Homburger: „Mit Bürokratieabbau endlich ernst machen“

(Berlin) Zu Plänen der Koalition von CDU/CSU und SPD zum Bürokratieabbau erklärt die stellvertretende Vorsitzende und Sprecherin der FDP-Bundestagsfraktion für Bürokratieabbau, Birgit Homburger:

Erneut kündigt die Koalition aus CDU/CSU und SPD an, endlich mit dem Bürokratieabbau zu beginnen. Man habe sich jetzt auf den Bürokratiekosten-TÜV und den Normenkontrollrat geeinigt. Noch im Februar war beides von der Tagesordnung des Kabinetts abgesetzt worden. Bleibt nur zu hoffen, dass den Ankündigungen nun endlich einmal Taten folgen.

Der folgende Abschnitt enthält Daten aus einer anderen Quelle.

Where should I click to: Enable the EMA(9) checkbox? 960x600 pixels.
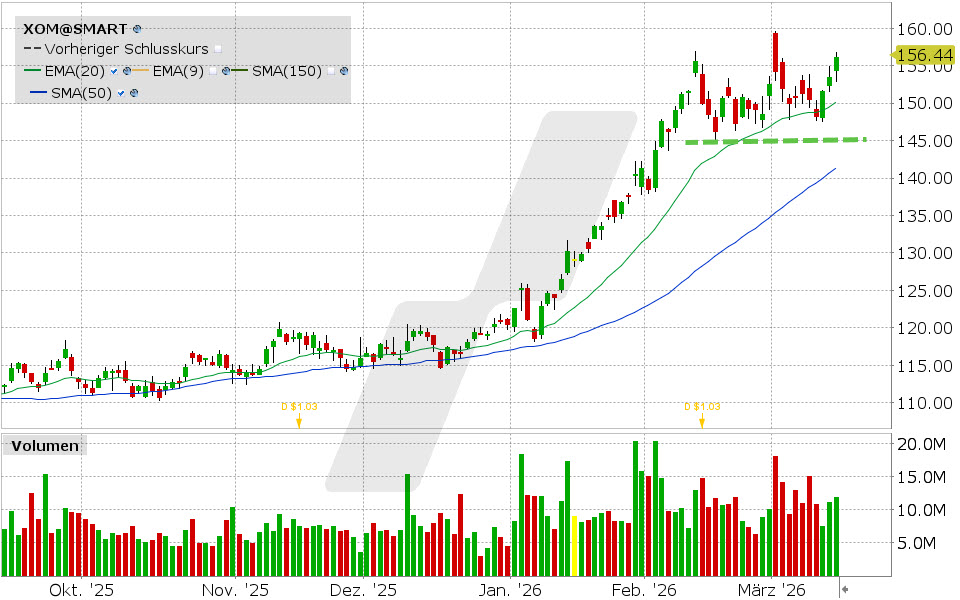click(213, 71)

Angesichts von 46 Milliarden Euro jährlicher Kosten aufgrund bürokratischen Aufwands für die Betriebe in Deutschland, ist es höchste Zeit, endlich Entlastung zu schaffen. Daher hat die FDPBundestagsfraktion schon vor einiger Zeit einen Antrag in den Deutschen Bundestag eingebracht, in dem die Einführung des Bürokratiekosten-TÜVs und des Normenkontrollrats gefordert wird.

Das allein reicht aber nicht aus. Das deutsche Regelungsdickicht muss auch über die Befristung von Gesetzen und sonstigen Rechtsvorschriften bekämpft werden. Zudem muss die Bundesregierung endlich zu einer strikten 1:1-Umsetzung europäischer Vorgaben kommen. Bei der Umsetzung beispielsweise der Schweinehaltungsverordnung und der Verpackungsrichtlinie in deutsches Recht, ist die Bundesregierung über eine 1:1-Umsetzung weit hinaus gegangen. Dies ist ebenso bei der Umsetzung der Antidiskriminierungsrichtlinien geplant.

Darüber hinaus gilt seit Januar die Vorverlegung der Fälligkeit der Sozialabgaben, was für Betriebe und Krankenkassen ca. drei Milliarden Euro zusätzliche Kosten für bürokratischen Aufwand bedeutet.

Es wird sich erst noch zeigen müssen, ob die Bundesregierung es mit dem Bürokratieabbau ernst meint oder nicht. Bisher hat diese Bundesregierung nur vom Bürokratieabbau geredet, aber das Gegenteil getan.